In 1948, Nasipit was still a part of the parish of Buenavista, whose parish priest was the late Fr. Martin Westeinde, a Dutch MSC. As the town progressed, population also increased and business gained momentum with the start of the logging industry of Nasipit Lumber Company (NALCO). Fr Martin and his co-adjutor Fr. Atanacio de Castro saw the need of putting up a secondary school. Fr. De Castro was placed in charge of the school.

It started its operation on July 1, 1948, with Rev. Fr. Francisco Van Dyke as the first director. He was succeeded by Rev. Fr. Enrique Van Ma-anen, Rev. Fr. Vicente Portillo, Rev. Fr. Mateo Van Santvoord, and Rev. Fr. Anthony Krol in that order of succession. Rev. Fr. Krol was the last Dutch priest who served as the school director.

The school site is beside the rectory with an area of . Fr. Gerard Cruijen, one of the subsequent directors, converted the nipa- wooden structure into a two-storey building with 16 classrooms.

When the Filipinization Law was implemented in 1975 a layman, Mr Gregorio Orais, became the first layman school director until he retired in 1977. He was followed by Mr. Antonio L. Suarez, the first layman director/principal of the school. Faro Gatchalian followed until 1985, then Mrs. Necita Lim took the helm of directorship until 1991 while acting also as the principal of St. James High School of Buenavista, an adjacent town of Nasipit. In 1991, Fr. Achilles Ayaton became the school director until 1993. In 1994, Msgr. Cesar L. Gatela took over the school's directorship until 1999, when he succumbed to a cardiac arrest. In his term, he bought 19 computers integrating the Computer technology subject in all levels of the High School Department.

The Teatro, Sayaw, at Awit Production(TESAW Production), Center of the Michaelinian Performing Arts was established on June 1, 1997, with Dr. Dennis P. Mausisa as the founder and artistic director.

In 1999, Msgr. Juan de Dios Pueblos, the Bishop of Butuan appointed Msgr. Bienvinido A. Betaizar, PC as the school director who was later promoted as School President until at present.

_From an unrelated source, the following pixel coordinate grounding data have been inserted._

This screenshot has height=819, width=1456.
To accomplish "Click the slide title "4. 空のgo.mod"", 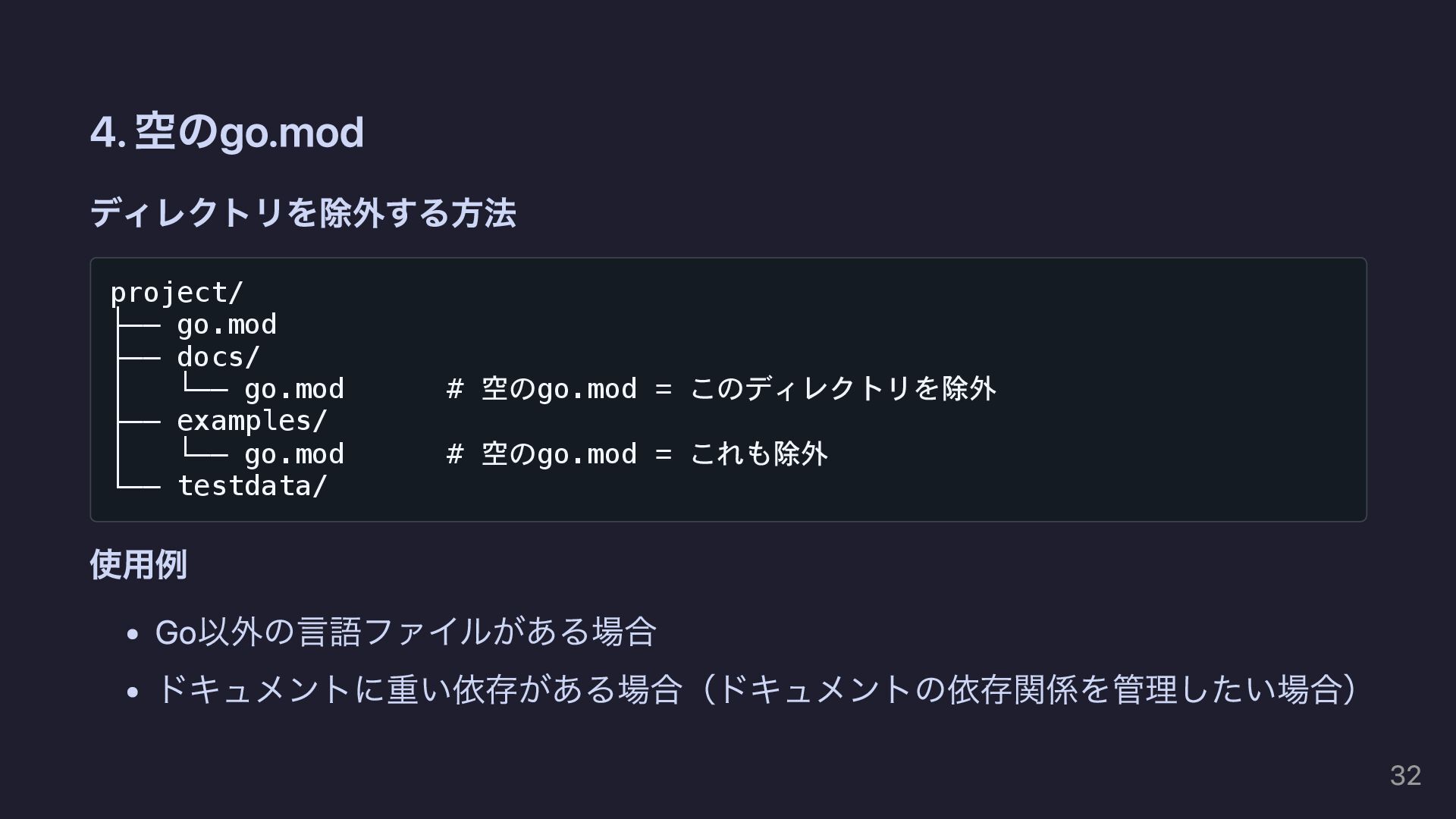I will click(x=227, y=132).
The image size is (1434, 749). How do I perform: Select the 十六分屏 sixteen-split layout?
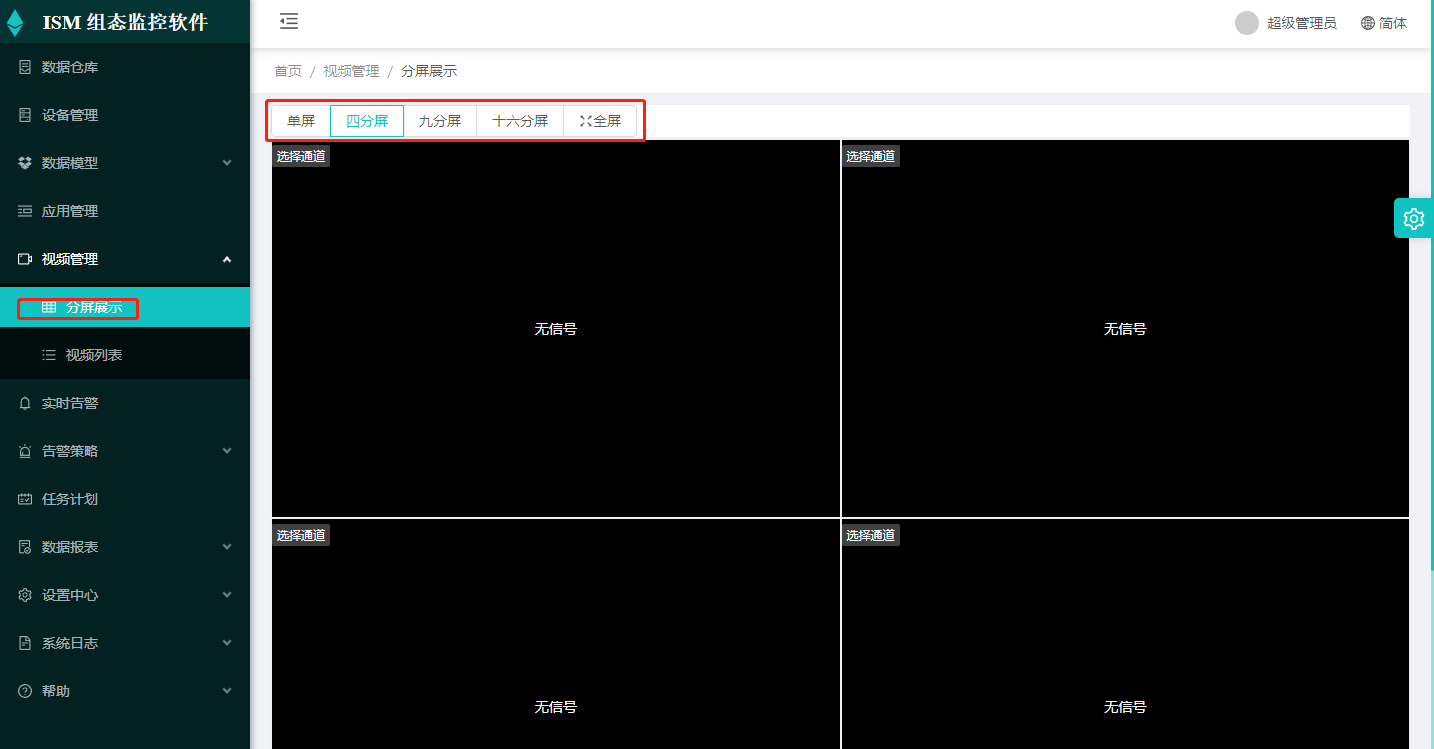tap(520, 121)
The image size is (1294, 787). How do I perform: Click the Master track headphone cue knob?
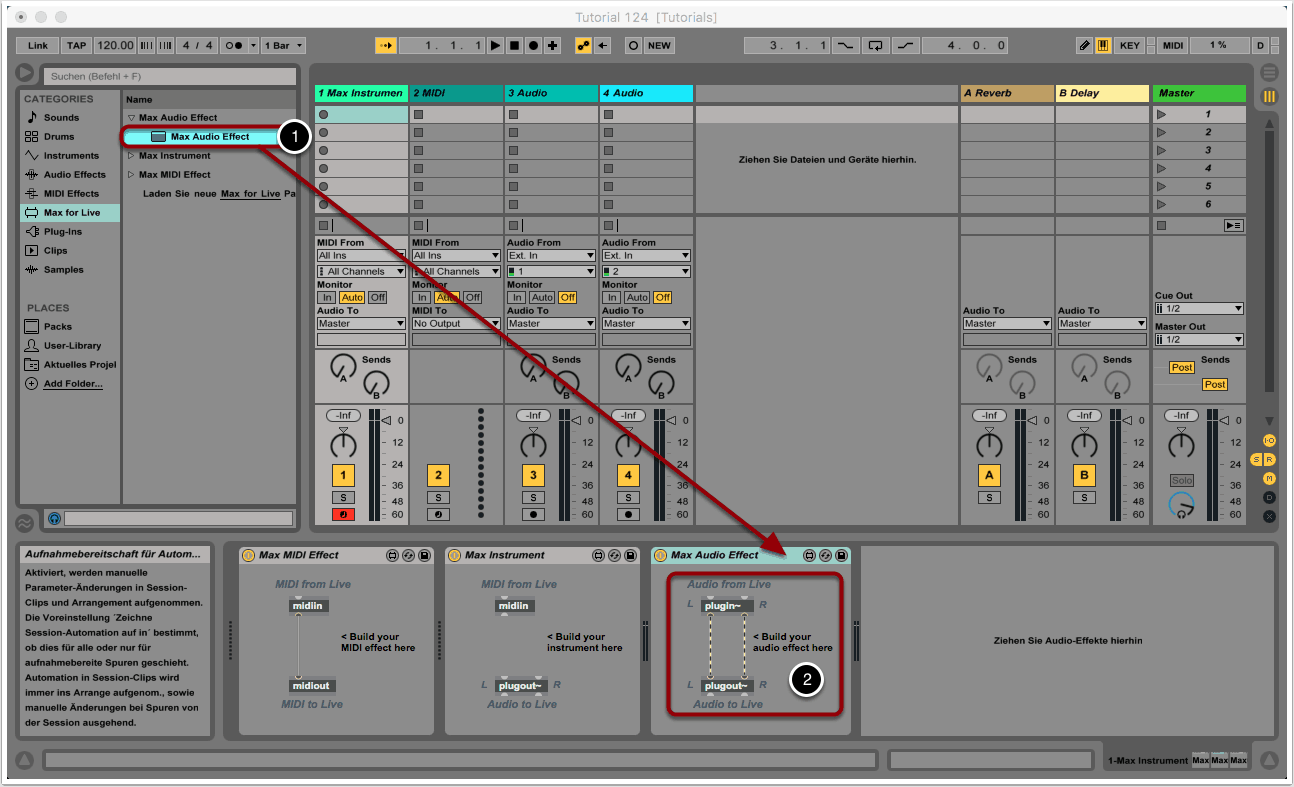point(1182,506)
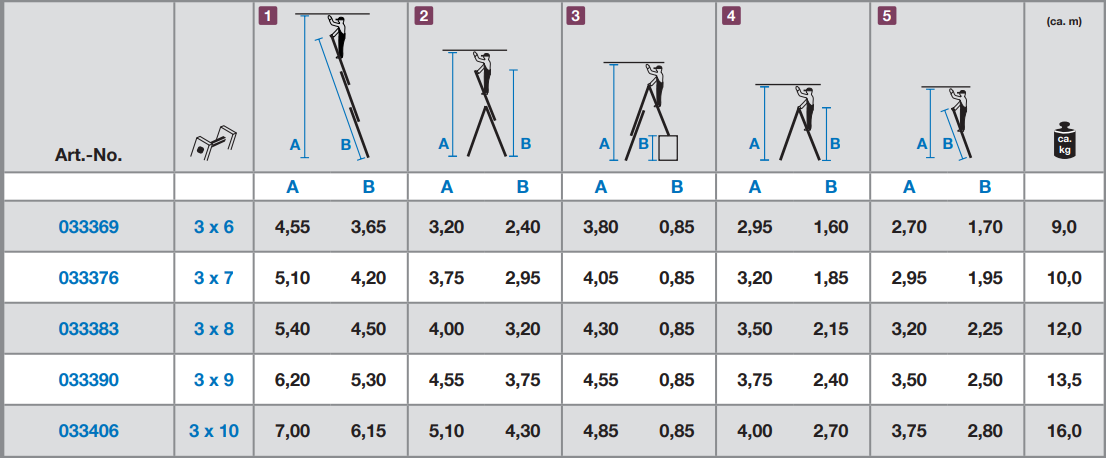Click the number 5 configuration badge

(x=887, y=16)
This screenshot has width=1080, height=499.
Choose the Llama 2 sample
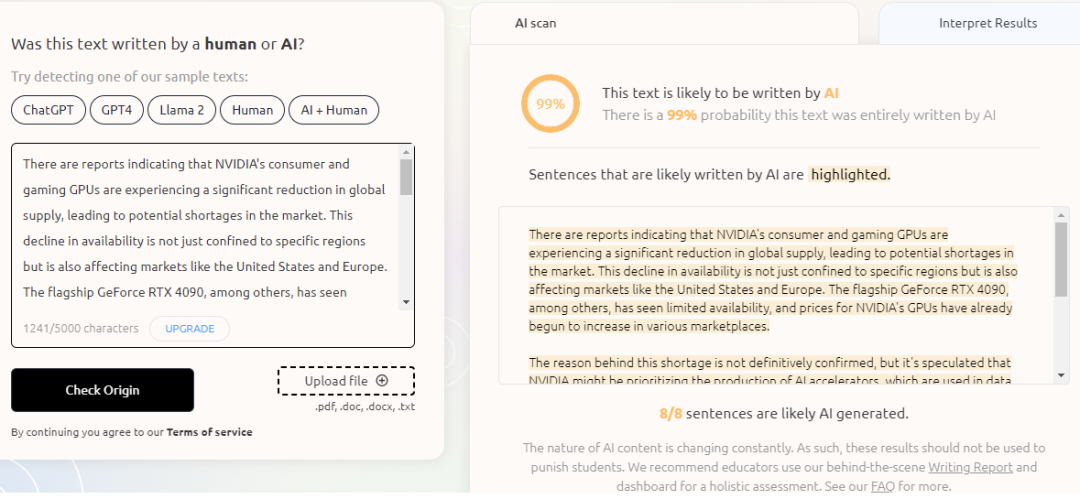181,110
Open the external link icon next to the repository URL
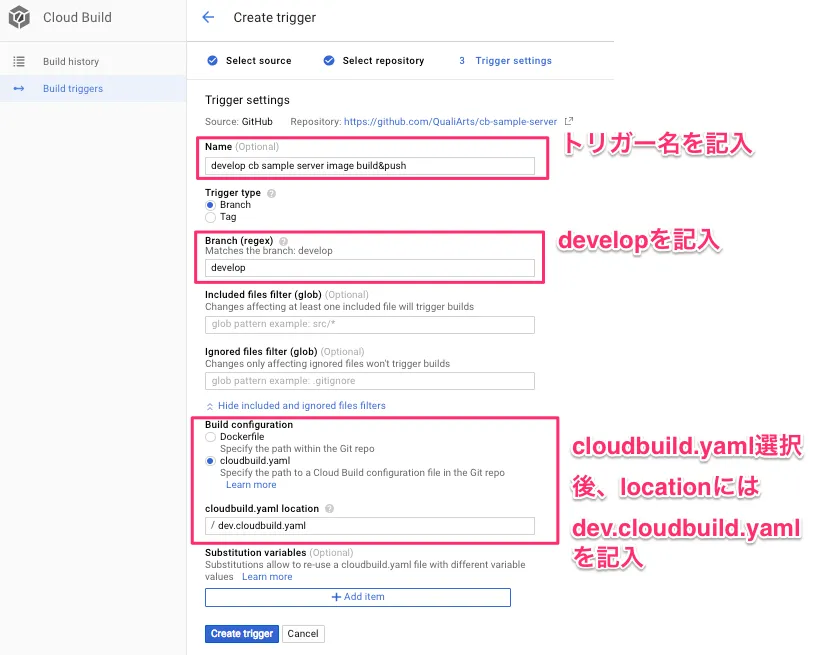 [569, 122]
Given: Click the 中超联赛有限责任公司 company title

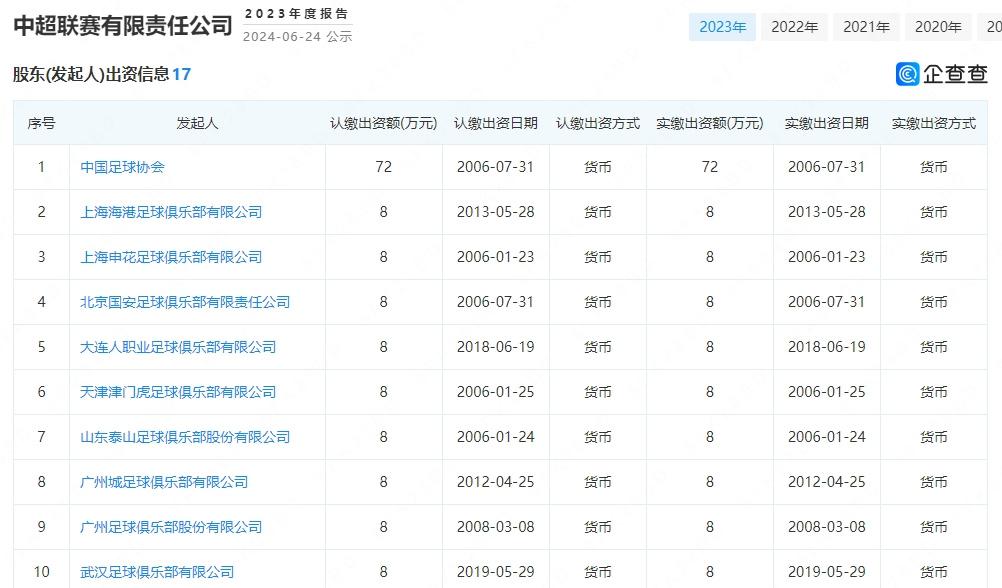Looking at the screenshot, I should [x=122, y=25].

June 2000, Msgr. Betaizar opened the Grade School department with Mrs. Minda R. Cocon as the first Principal offering Grades I-IV and the College Department with Technical Courses offering with Mr. Antonio L. Suarez as the college administrator until his death in February 2002.

June 2001, Baccalaureate Programs were opened which include Bachelor of Elementary Education, Bachelor of Secondary Education major in English, Bachelor of Science in Business Administration major in Financial Management and Bachelor of Arts in English Language. The Planning and Development Center was established with Dr. Dennis P. Mausisa as the Head of Office.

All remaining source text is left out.